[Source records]

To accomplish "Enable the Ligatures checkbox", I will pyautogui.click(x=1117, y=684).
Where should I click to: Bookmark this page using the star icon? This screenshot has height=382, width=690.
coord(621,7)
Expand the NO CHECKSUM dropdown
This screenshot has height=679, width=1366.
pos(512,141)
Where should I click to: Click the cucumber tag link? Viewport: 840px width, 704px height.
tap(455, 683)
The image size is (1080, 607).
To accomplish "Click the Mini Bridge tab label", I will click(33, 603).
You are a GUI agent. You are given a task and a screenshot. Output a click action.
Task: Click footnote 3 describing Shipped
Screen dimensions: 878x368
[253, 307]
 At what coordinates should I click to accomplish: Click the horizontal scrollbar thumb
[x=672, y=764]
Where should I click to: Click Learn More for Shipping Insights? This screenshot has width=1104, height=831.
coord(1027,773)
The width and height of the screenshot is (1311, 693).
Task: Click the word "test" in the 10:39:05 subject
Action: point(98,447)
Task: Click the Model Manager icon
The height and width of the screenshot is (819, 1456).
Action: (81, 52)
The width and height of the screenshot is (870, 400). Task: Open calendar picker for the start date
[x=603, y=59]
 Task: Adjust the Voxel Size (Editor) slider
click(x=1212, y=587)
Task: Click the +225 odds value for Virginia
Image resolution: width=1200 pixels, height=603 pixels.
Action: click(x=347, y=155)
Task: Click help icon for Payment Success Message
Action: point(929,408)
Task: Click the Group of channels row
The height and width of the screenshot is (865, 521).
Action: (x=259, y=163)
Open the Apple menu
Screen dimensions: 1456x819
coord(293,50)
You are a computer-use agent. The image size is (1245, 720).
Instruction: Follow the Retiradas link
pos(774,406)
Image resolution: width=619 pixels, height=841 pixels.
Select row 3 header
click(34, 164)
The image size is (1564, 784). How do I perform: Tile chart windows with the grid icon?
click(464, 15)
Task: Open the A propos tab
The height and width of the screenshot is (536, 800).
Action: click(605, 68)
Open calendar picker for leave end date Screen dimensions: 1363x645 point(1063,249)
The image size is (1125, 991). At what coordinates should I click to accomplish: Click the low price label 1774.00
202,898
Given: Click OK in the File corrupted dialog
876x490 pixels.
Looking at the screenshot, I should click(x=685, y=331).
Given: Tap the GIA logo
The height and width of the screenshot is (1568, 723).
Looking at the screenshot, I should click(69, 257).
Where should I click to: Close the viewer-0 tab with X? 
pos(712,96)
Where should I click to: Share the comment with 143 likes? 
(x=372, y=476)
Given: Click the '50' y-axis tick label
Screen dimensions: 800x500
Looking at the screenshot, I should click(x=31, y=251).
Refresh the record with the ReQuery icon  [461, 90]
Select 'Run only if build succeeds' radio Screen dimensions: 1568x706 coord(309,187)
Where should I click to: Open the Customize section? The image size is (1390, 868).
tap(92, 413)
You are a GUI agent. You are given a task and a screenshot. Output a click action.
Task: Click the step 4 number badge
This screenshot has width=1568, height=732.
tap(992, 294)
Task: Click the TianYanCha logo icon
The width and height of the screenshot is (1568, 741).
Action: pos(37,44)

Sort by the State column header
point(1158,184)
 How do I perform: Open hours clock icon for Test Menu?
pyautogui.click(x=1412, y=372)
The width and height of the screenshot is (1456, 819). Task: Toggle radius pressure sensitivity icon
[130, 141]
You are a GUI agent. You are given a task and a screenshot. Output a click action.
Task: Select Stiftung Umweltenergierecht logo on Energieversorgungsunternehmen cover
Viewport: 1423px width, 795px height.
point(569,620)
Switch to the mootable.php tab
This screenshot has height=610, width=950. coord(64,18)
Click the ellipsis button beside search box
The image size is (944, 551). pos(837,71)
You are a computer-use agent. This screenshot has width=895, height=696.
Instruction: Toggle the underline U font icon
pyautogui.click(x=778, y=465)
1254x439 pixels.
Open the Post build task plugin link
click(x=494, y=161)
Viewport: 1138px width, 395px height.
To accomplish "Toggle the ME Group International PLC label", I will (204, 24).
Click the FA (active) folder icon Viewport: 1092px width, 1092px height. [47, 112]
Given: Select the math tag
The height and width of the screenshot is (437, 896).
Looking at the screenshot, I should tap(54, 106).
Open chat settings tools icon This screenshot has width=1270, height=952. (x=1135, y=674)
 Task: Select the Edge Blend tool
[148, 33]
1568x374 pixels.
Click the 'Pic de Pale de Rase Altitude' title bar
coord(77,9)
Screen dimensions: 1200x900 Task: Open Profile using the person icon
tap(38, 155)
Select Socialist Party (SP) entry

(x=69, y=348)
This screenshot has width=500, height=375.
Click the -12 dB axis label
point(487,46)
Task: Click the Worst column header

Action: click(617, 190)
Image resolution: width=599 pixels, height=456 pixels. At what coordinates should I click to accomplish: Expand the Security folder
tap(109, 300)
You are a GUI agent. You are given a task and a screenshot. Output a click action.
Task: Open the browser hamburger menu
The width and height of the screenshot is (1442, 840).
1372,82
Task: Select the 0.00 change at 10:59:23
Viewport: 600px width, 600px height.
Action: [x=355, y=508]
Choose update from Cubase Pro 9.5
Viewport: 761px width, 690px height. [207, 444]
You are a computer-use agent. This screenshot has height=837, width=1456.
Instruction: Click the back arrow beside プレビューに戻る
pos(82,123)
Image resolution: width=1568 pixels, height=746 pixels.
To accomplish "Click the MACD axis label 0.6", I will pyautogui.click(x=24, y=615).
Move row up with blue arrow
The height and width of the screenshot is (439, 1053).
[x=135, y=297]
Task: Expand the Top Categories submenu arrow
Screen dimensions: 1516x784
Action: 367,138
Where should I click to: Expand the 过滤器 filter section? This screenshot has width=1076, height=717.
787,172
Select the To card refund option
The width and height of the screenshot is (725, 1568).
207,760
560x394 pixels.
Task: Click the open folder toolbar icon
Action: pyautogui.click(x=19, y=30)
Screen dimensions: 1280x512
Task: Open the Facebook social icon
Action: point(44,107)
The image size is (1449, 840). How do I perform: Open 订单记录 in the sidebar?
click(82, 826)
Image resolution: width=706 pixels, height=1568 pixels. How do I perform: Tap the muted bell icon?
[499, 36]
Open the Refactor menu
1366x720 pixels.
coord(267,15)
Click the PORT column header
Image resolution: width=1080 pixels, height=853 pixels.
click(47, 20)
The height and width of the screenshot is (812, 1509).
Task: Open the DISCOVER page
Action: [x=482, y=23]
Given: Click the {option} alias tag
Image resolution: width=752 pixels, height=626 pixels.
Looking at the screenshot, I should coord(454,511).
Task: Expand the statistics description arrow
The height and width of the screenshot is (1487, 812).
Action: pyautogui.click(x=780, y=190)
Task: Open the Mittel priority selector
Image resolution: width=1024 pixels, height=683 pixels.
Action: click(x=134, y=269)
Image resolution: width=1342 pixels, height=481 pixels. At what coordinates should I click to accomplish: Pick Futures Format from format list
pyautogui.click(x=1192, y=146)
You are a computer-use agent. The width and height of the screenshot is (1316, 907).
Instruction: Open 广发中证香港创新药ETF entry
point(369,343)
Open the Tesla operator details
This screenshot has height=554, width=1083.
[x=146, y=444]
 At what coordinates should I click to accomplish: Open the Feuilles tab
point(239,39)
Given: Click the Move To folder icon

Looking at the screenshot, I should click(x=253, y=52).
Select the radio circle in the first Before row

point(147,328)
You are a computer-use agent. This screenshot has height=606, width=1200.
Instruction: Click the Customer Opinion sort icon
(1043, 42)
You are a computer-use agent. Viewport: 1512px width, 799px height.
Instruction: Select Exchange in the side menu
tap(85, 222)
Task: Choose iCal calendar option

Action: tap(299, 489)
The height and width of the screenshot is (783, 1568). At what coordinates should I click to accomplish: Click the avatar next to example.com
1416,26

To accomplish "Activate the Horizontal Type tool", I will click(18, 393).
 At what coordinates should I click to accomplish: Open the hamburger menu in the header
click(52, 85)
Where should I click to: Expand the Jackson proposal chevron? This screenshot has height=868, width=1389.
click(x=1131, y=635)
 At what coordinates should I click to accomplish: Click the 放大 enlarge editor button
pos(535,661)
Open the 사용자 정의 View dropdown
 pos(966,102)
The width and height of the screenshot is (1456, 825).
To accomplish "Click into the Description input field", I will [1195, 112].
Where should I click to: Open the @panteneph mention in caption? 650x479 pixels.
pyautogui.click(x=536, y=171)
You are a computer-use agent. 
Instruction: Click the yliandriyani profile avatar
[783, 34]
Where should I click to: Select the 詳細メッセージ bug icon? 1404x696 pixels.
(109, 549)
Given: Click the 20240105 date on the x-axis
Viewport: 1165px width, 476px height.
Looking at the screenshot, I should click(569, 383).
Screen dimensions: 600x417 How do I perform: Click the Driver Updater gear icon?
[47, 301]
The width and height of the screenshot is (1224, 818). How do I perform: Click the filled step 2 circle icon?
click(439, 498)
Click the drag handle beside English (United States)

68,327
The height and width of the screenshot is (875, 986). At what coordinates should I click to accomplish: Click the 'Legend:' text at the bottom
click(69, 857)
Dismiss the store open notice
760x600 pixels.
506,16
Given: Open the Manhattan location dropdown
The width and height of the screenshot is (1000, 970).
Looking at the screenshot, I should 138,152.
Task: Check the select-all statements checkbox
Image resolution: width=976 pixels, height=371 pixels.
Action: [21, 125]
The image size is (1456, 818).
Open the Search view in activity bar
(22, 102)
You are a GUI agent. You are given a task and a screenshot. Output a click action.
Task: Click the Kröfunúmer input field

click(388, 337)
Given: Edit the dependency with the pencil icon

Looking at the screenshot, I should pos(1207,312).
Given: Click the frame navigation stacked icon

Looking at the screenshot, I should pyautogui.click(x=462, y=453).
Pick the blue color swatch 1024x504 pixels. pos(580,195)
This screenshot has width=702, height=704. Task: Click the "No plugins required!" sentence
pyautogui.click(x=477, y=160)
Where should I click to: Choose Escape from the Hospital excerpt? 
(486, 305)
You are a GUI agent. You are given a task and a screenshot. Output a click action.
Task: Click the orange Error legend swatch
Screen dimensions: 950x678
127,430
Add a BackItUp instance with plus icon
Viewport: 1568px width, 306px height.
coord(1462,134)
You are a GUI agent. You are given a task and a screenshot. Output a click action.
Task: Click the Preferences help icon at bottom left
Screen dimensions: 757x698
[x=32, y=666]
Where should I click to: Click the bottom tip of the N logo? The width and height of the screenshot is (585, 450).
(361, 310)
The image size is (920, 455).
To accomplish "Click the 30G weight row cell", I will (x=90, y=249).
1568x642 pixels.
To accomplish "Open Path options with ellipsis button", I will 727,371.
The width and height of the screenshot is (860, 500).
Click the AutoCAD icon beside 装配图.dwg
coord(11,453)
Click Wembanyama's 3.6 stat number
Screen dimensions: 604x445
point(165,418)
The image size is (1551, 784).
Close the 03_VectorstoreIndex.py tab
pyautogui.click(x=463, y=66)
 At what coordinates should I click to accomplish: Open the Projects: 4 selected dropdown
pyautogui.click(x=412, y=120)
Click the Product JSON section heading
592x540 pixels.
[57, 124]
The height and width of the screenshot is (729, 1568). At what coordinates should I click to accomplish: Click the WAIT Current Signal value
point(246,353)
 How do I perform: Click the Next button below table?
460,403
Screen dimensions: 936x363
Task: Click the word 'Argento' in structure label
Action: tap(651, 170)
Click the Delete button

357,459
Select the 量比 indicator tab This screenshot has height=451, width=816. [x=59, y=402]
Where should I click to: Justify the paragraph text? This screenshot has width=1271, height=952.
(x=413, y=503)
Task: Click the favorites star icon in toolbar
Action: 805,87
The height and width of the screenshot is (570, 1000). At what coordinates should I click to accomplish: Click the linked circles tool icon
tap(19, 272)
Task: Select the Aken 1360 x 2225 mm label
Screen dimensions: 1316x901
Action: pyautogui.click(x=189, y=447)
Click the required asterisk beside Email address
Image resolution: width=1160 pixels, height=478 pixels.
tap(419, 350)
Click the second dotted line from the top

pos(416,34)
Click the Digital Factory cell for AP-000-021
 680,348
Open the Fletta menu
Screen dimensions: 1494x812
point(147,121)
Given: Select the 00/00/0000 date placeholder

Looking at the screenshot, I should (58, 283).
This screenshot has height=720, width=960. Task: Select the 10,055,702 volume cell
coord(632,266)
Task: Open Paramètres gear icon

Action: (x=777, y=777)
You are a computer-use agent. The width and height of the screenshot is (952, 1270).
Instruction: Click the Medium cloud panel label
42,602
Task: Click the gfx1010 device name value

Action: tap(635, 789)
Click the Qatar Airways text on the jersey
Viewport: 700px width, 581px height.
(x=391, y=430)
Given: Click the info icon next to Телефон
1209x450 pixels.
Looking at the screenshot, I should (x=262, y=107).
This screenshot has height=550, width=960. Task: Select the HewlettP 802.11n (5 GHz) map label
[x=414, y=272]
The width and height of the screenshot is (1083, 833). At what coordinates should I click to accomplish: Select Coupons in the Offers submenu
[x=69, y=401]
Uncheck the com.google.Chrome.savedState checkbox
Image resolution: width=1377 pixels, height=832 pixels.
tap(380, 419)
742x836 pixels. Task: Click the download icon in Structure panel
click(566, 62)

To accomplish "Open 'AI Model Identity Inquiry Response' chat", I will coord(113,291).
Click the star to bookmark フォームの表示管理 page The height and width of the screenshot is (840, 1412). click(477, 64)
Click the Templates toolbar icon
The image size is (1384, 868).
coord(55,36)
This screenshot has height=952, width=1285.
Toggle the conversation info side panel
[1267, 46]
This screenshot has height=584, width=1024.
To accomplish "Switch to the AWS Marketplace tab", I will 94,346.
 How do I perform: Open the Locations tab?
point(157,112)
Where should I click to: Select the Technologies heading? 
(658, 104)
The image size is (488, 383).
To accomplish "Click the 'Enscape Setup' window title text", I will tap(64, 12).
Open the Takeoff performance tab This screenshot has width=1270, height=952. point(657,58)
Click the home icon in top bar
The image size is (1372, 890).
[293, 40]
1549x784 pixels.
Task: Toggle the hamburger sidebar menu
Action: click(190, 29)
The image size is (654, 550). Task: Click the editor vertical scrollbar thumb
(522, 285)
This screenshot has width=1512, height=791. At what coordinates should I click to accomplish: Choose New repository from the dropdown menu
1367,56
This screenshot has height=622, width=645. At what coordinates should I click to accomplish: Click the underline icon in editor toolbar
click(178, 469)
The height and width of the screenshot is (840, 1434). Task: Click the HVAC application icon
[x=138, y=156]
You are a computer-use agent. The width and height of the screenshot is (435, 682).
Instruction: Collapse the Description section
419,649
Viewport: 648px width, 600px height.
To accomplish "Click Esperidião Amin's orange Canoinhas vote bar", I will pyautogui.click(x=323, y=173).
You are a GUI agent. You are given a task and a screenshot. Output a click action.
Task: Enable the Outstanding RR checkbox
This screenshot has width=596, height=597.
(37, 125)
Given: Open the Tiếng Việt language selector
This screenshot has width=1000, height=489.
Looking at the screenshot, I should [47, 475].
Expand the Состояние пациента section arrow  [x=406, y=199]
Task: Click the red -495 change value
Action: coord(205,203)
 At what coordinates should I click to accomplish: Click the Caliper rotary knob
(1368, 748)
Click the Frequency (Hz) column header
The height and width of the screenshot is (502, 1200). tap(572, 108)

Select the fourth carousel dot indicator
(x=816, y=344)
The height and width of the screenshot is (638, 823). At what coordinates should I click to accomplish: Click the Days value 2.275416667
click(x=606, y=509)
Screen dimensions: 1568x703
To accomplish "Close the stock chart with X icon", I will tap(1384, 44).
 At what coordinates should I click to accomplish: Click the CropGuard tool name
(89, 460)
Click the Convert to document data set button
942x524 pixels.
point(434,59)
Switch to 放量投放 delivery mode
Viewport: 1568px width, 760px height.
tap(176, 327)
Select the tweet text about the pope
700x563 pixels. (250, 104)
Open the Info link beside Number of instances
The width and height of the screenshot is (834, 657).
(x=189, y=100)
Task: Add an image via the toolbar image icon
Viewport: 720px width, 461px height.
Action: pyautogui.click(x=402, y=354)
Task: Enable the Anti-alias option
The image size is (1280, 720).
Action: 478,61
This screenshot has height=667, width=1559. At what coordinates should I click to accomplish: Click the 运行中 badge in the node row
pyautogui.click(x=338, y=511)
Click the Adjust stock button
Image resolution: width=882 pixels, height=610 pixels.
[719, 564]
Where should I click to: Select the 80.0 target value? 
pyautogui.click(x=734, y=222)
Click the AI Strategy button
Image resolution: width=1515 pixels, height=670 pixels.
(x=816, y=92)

=== Your task ===
Rewrite the entries from the start through the line containing "click(x=1212, y=587)", changing "scrollbar thumb" to "scroll handle" and leaving all other text as it is.

=== Output for this task ===
To accomplish "Enable the Ligatures checkbox", I will pyautogui.click(x=1117, y=684).
Where should I click to: Bookmark this page using the star icon? This screenshot has height=382, width=690.
coord(621,7)
Expand the NO CHECKSUM dropdown
This screenshot has height=679, width=1366.
pos(512,141)
Where should I click to: Click the cucumber tag link? Viewport: 840px width, 704px height.
tap(455, 683)
The image size is (1080, 607).
To accomplish "Click the Mini Bridge tab label", I will click(33, 603).
You are a GUI agent. You are given a task and a screenshot. Output a click action.
Task: Click footnote 3 describing Shipped
Screen dimensions: 878x368
[253, 307]
 At what coordinates should I click to accomplish: Click the horizontal scroll handle
[x=672, y=764]
Where should I click to: Click Learn More for Shipping Insights? This screenshot has width=1104, height=831.
coord(1027,773)
The width and height of the screenshot is (1311, 693).
Task: Click the word "test" in the 10:39:05 subject
Action: point(98,447)
Task: Click the Model Manager icon
The height and width of the screenshot is (819, 1456).
Action: (81, 52)
The width and height of the screenshot is (870, 400). Task: Open calendar picker for the start date
[x=603, y=59]
 Task: Adjust the Voxel Size (Editor) slider
click(x=1212, y=587)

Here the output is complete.